A comparison of different modelling techniques in predicting mortality with
the Tilburg Frailty Indicator (TFI) (Preprint)
BACKGROUND Background Modern modelling techniques may potentially provide more accurate predictions of dichotomous outcomes than classical techniques. OBJECTIVE Objective We aimed to study the predictive performance of eight modelling techniques to predict mortality by frailty. METHODS Methods We performed a longitudinal study with a 7-year follow-up. The sample consisted of 479 Dutch community-dwelling people >=75 years.

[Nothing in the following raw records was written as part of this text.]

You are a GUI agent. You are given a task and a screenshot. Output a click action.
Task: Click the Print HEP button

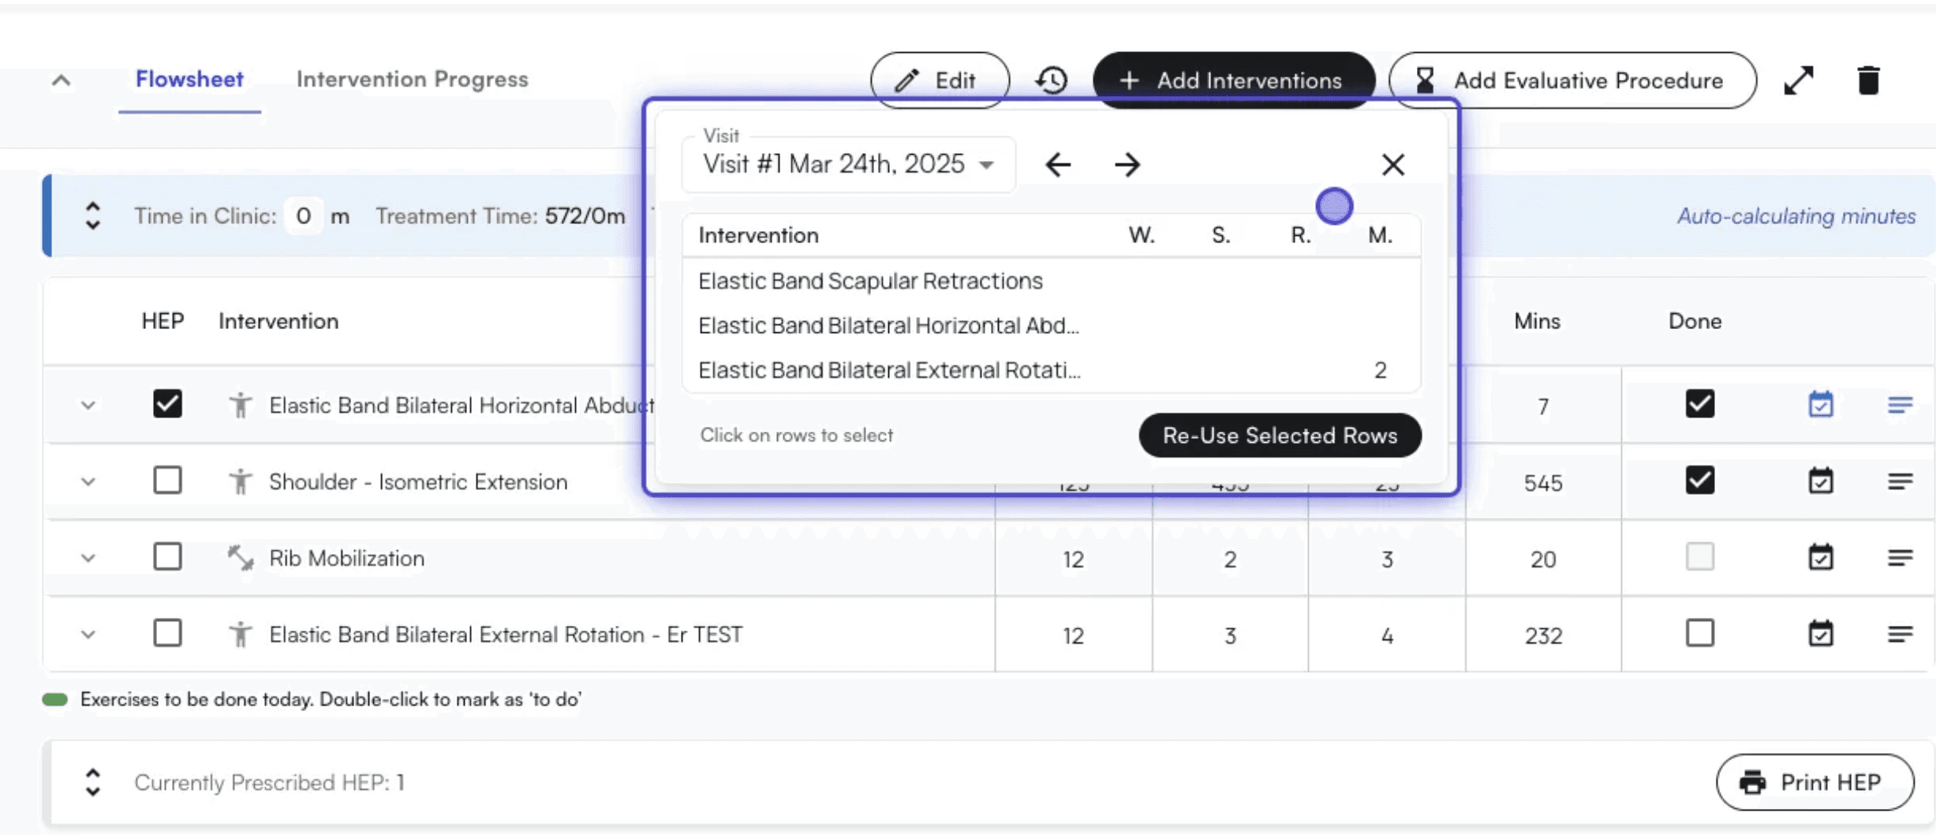click(x=1815, y=782)
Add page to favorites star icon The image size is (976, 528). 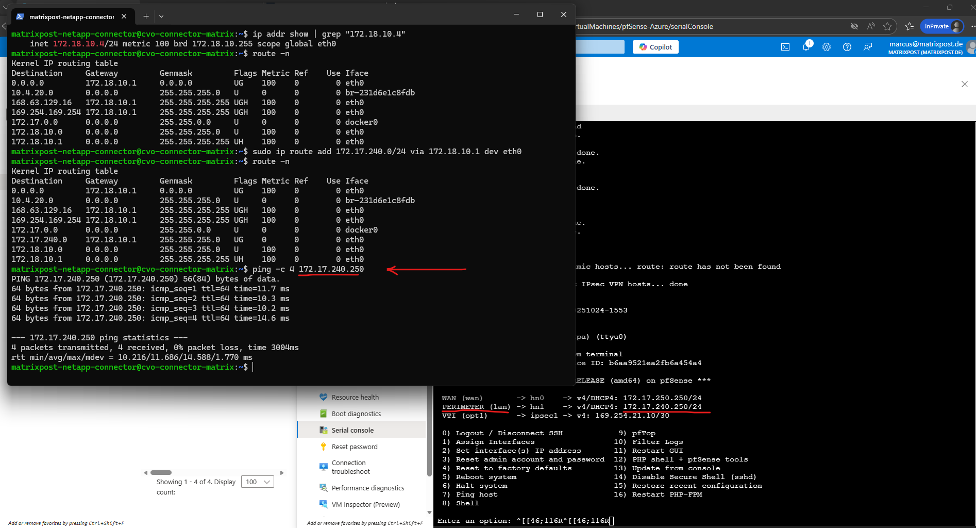point(887,26)
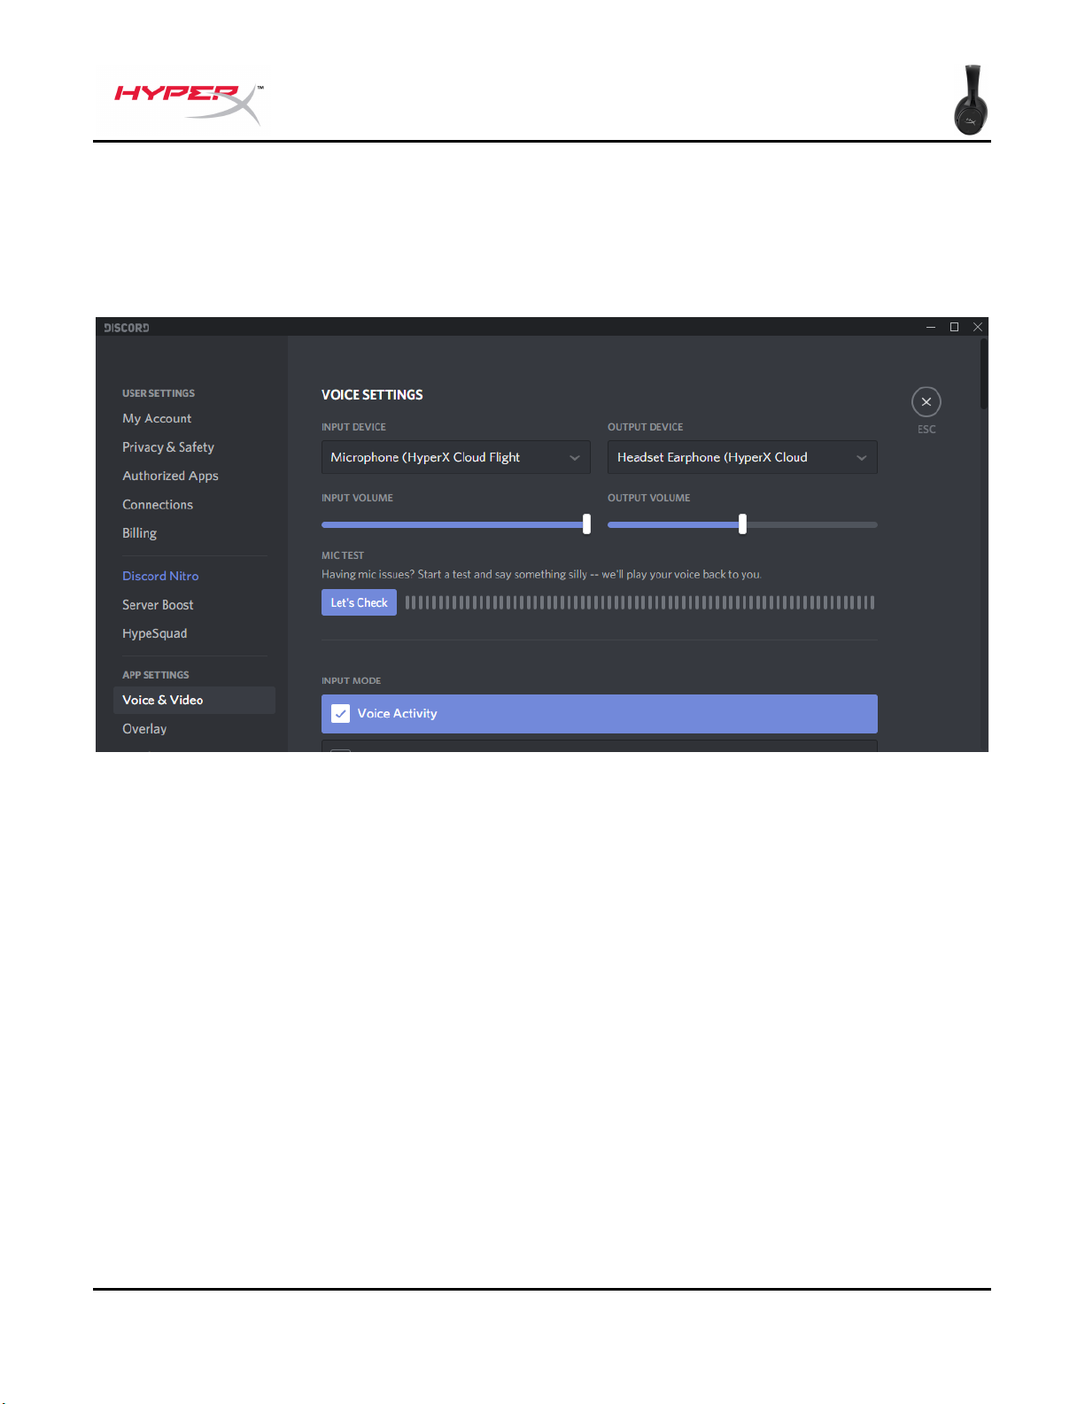The image size is (1085, 1404).
Task: Open the Overlay settings page
Action: coord(144,729)
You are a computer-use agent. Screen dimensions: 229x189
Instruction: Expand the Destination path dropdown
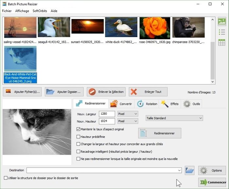coord(179,170)

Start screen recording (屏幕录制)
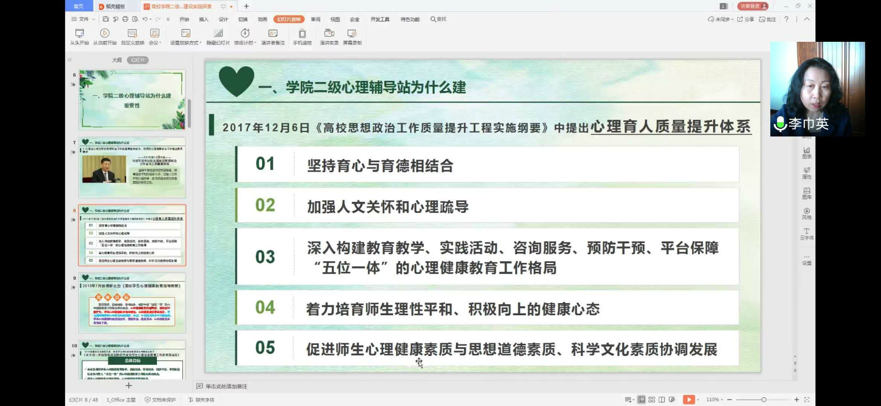(x=352, y=36)
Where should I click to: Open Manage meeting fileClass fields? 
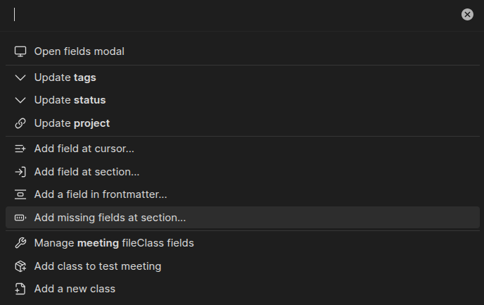tap(114, 243)
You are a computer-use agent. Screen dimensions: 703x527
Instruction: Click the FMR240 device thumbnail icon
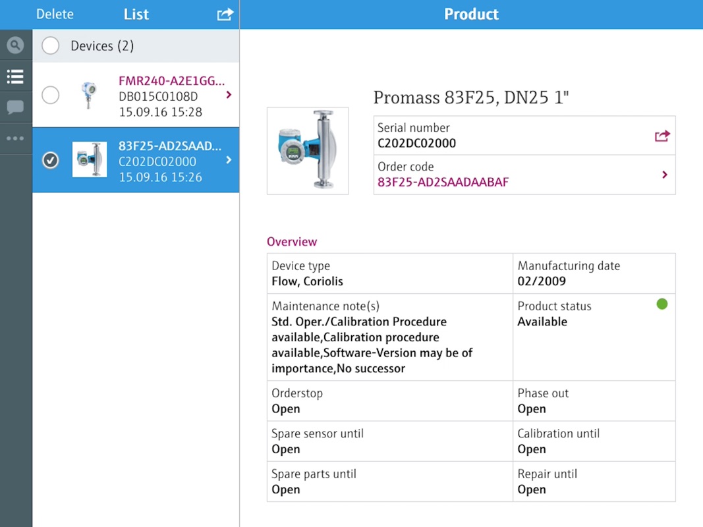click(x=88, y=95)
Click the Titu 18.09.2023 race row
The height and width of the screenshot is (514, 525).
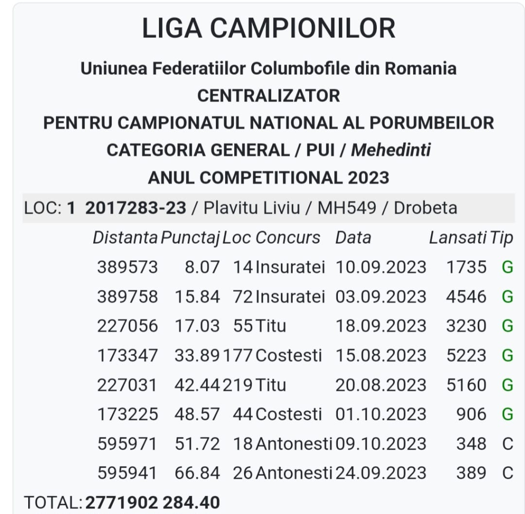coord(305,326)
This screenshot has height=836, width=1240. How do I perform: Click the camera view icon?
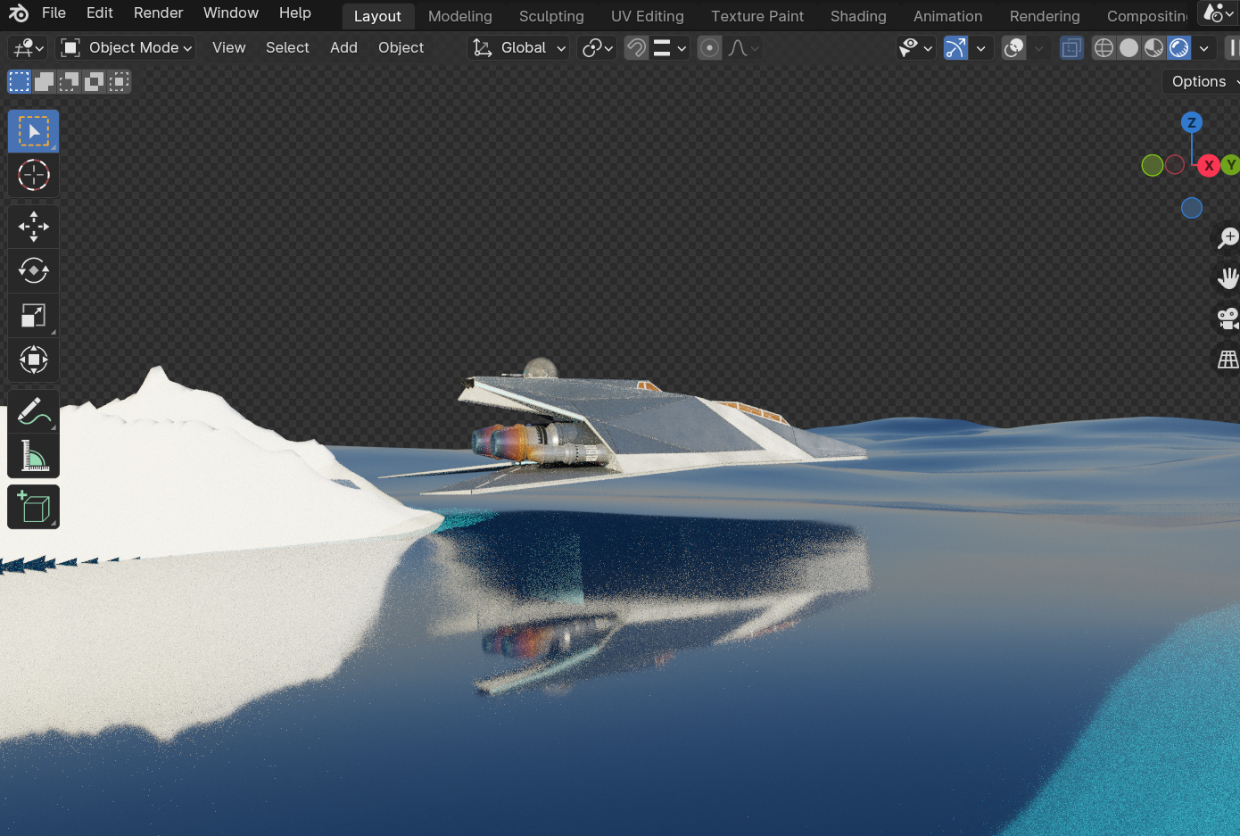[1228, 319]
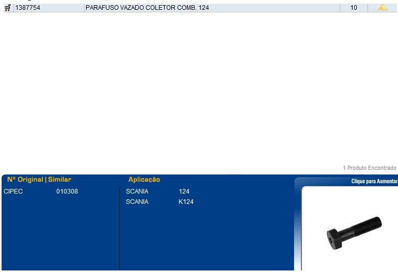Select product code 1387754

(x=28, y=8)
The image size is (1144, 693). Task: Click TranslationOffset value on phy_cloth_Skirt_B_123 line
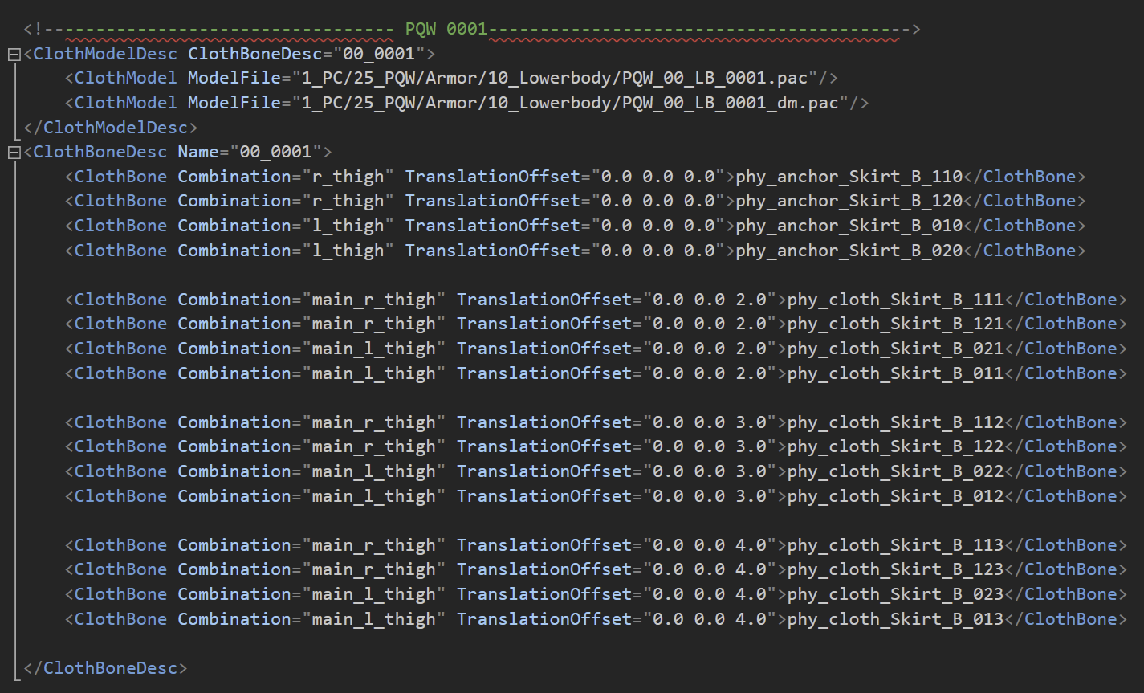pyautogui.click(x=710, y=570)
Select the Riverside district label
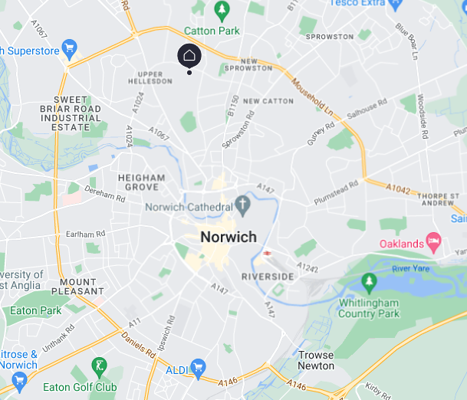467x400 pixels. (x=268, y=277)
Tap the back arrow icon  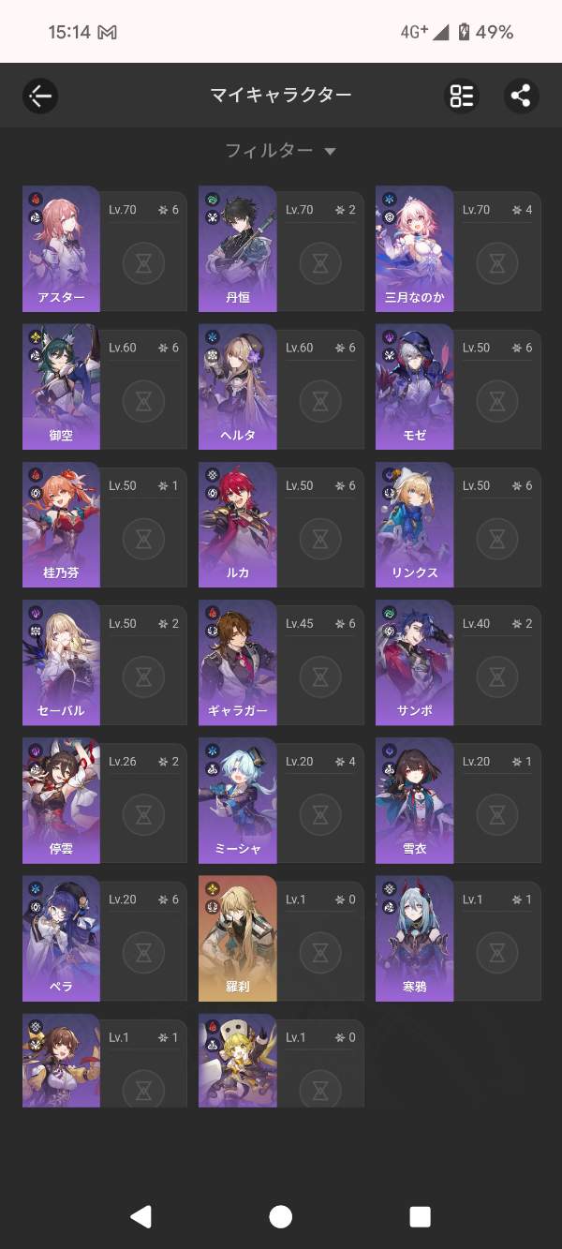40,96
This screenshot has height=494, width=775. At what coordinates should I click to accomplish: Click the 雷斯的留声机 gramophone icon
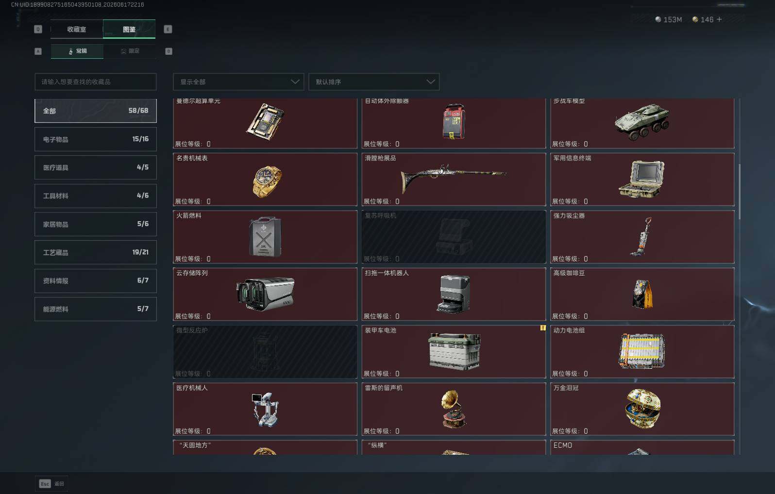tap(453, 409)
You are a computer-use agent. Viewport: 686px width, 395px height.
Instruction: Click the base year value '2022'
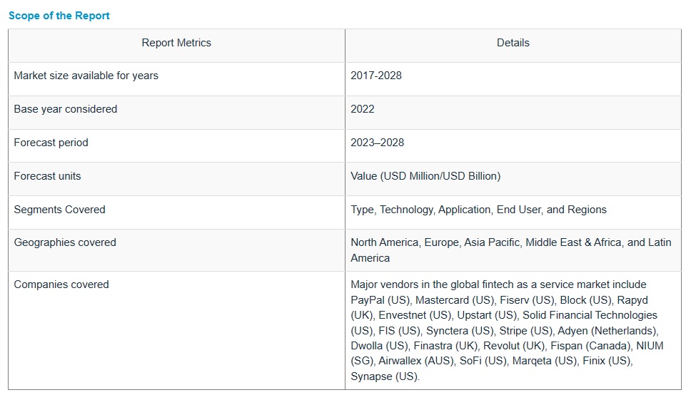coord(362,109)
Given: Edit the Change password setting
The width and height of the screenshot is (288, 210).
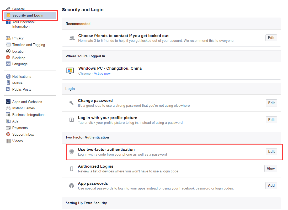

Frailty was assessed with the Tilburg Frailty Indicator (TFI), a self-report questionnaire. This questionnaire consisted of eight physical, four psychological and three social frailty components. The municipality of Roosendaal (a city in the Netherlands) provided the mortality dates. We compared modelling techniques such as support vector machine, neural net, random forest, least absolute shrinkage and selection operator and classical techniques such as logistic regression, two 1Bayesian networks and recursive partitioning. The area under the ROC-curve (AUC) indicated the performance of the models. The models were validated using bootstrapping. RESULTS Results We found that the neural net model had the best validated performance (AUC=0.812) followed by the support vector machine model (AUC=0.705). The other models had validated AUCs <0.700. The recursive partitioning model had the lowest validated AUC (0.605). The neural net model had the highest optimism (0.156). The predictor variable ’difficulty in walking’ was important for all models. CONCLUSIONS Conclusions Because of the high optimism of the NN model, we prefer the SVM model for predicting mortality in community-dwelling older people with the TFI with added to it ’gender’ and ’age’. External validation is a necessary step before applying the prediction models in a new setting.